So my stats tell me this is my 200th post!
What better way to celebrate that than with a ROCKING selection.
So get out your denim jackets, puff out your chest, lace up your Doc Marten boots, grab your air guitar and transport yourself back to the mid seventies.
I give you the Bad Company Top Ten!
Courtesy of my fifteen year old self….
Some things don’t change much!
10. Good Lovin’ Good Bad, from Straight Shooter
Let’s start with a fat riff, a man with his pride, and some lovin’ (note the missing g) that has gone bad. The guitar solo is angry! Mick Ralphs, ex Mott The Hoople, laying down the riffs.
9. Silver, Blue and Gold, from Run With The Pack
“Run With The Pack” was Bad Co’s third album. Each album was not quite as good as the one before it. But there were still some top tunes on this one. “Silver, Blue and Gold” was one of those lovely ballads that highlighted the soulful voice of Paul Rodgers. I loved the slow ones as much as, if not more, than the rockers. This was one of those soulful tunes.
8. Bad Company, from Bad Company
The title track , from the classic first album. The rebel soul. A sound that came close to that of Free, the band from which Bad Company sprang. As a fifteen year old, I maintained that Bad Co were better than Free. I wrote a letter to Sounds newspaper stating the case. It was published. I now disagree with myself!
7. Feel Like Makin’ Love, from Straight Shooter
Well, there’s not much subtlety in this song, but it rocks like the God of Rock. A slow bit and then the hammer descends. Strut and thrust. You know what it means.
6. Seagull, from Bad Company
Like I said, I always liked the slow ones. Paul again showing off his soulful tones. A spacey, mellow vibe. Takes you to a higher place.

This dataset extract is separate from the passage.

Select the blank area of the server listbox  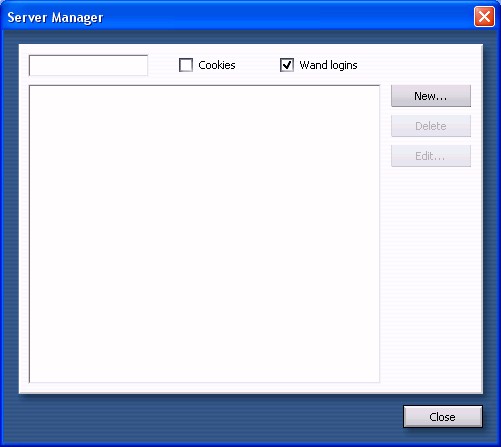204,234
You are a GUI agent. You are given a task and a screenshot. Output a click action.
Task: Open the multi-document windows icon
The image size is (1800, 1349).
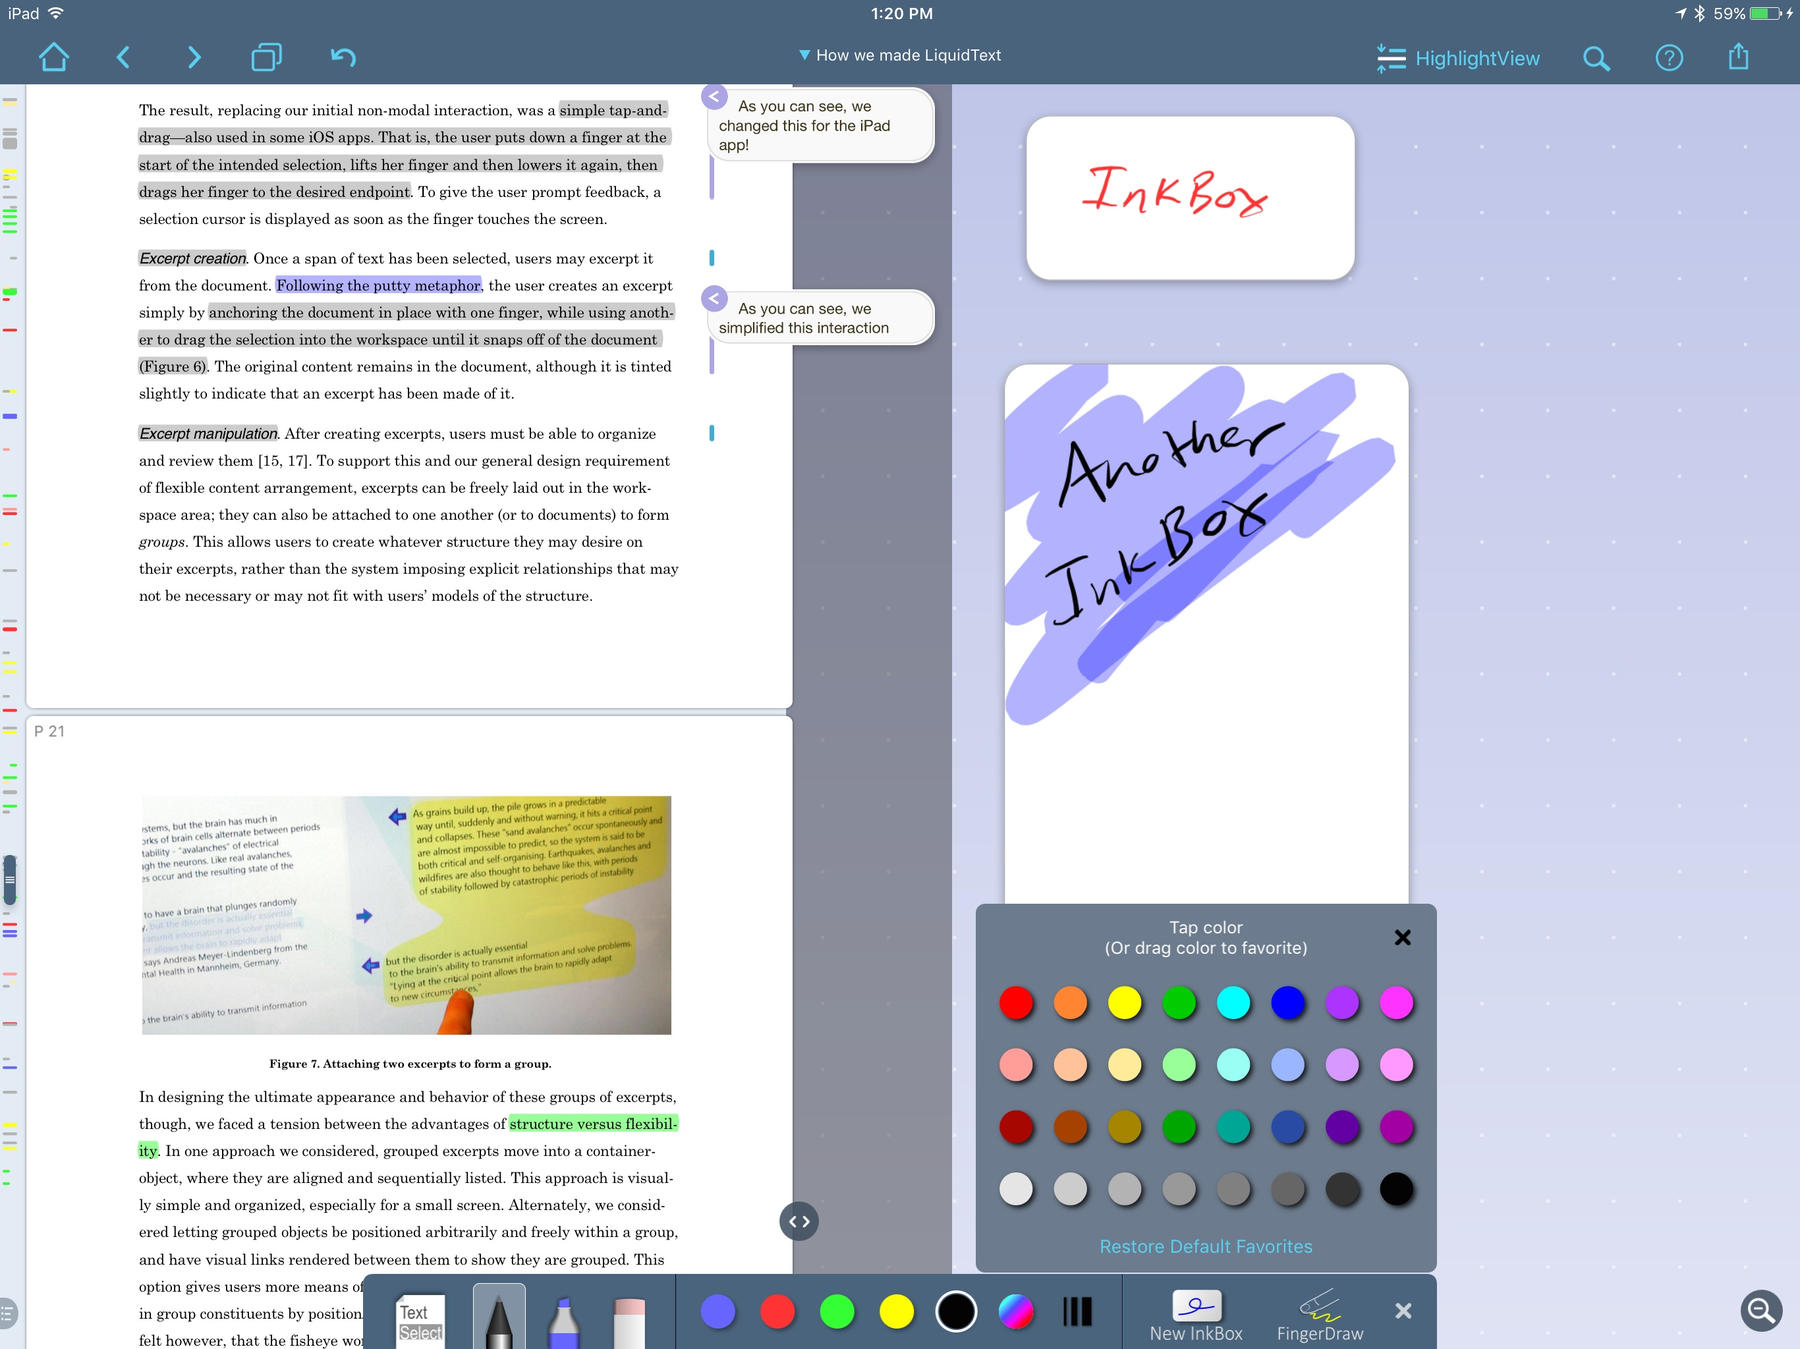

5. Simple Man, from Run With The Pack
In which Paul Rodgers expounds the trials and tribulations of the man who wants to be free. The classic rock’n’roll fantasy. Being yourself, not abiding by the rules. But oh, it ain’t easy. Easy to mock, but Paul’s voice turns it into a hymn.
4. Wild Fire Woman, from Straight Shooter
Oh yeah! There’s a bit of Free’s bluesy stride in this one, and just a lot of the lovin’, rockin’ man. Going down the highway, getting closer to your love. I’m there!

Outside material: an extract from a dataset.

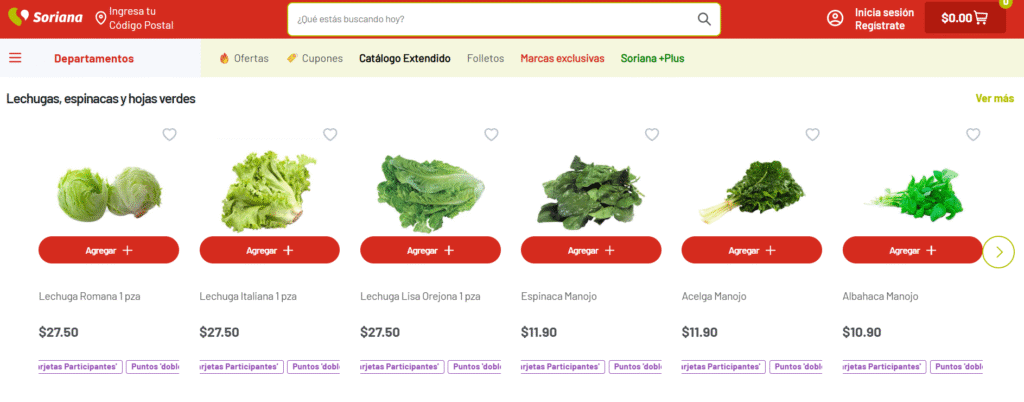This screenshot has height=402, width=1024.
Task: Toggle the favorite heart on Albahaca Manojo
Action: point(973,134)
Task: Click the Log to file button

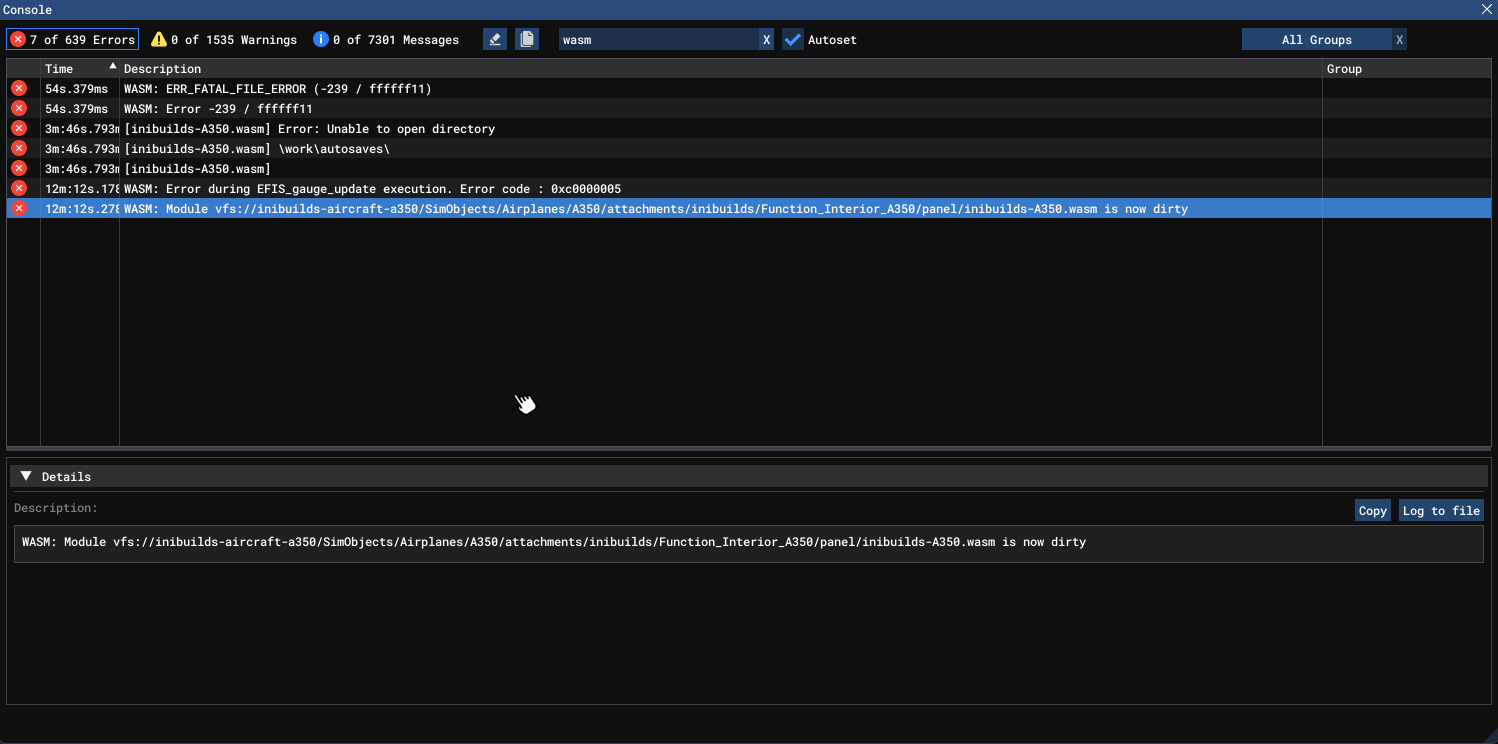Action: [x=1440, y=511]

3. The Way I Choose, from Bad Company
My sentimental streak has been there from the very beginning as far as music is concerned. This song was always one of my favourites. Not so much for the notion of doing what you choose, as for the soulful feel of the music, complete with a soaring saxophone and a tender guitar solo. Bad Co were rockers, but they were also rooted in soul and the blues. This was the song that told you so.
2. Shooting Star, from Straight Shooter
Oh God, I know, the story of this one is such a cliched tale of the rise and fall of a rock’n’roll star, but it’s played with such a combination of tenderness and triumph that I always found it irresistible. Bowie called his version Ziggy Stardust. Bad Company only managed “Johnny”. But there is a similar epic quality. And listen to the outro. The ringing guitar, Paul Rodgers absolutely going for it. Wonderful!
1. Can’t Get Enough, from Bad Company
It couldn’t really be anything else could it? The opening track on the great debut album. The riff, the rhythm, the song. One of the rock anthems. No matter how much you might have a laugh about it, when it’s been hijacked by the Simpsons and countless others, you always come back to the fact that it is just a brilliant rock’n’roll tune. So imagine what it was like in 1974. It sounded like the best rock song ever made. The best.
Enough to write to Sounds and say Bad Co were better than Free…
(Even if it was wrong. I was 15.)
OK and here’s a video. Courtesy of Youtube. The band in all their seventies glory:
One of the all time great bands.
At 15 I thought they were the best!
Excellent picks!
Thank you – but see next comment!
With great respect to Rick and Tony, I must defer.
John, how a man of your exquisite taste and sophistication (er, Metallica, West Ham, the Pistols, Danny Care, Julian Dicks) can (a) suggest – in the pages of Sounds, no less! – that this rabble were better than Free, and (b) somehow contrive to recommend TEN WHOLE SONGS is completely beyond me. This is music for cavemen – just check out Paul Rodgers’ physiognomy for the connection. Lumpen, dull, grinding, boorish, tuneless, sexist, plodding tripe. (With respect.)
Please! Get back to Massive Attack. It’s not too late.
Ooh, er, missus! Bet the teenage West Country boy liked them. Or was it King Crimson by then? Give me the lumpen rock over the prog twaddle any time!
I love Bad Co and always will!
I think they were alright, had some very good songs. But great? Nah
Great in their own field for a couple of albums. Just happened to coincide with my heavy rockin’ pre-punk youth!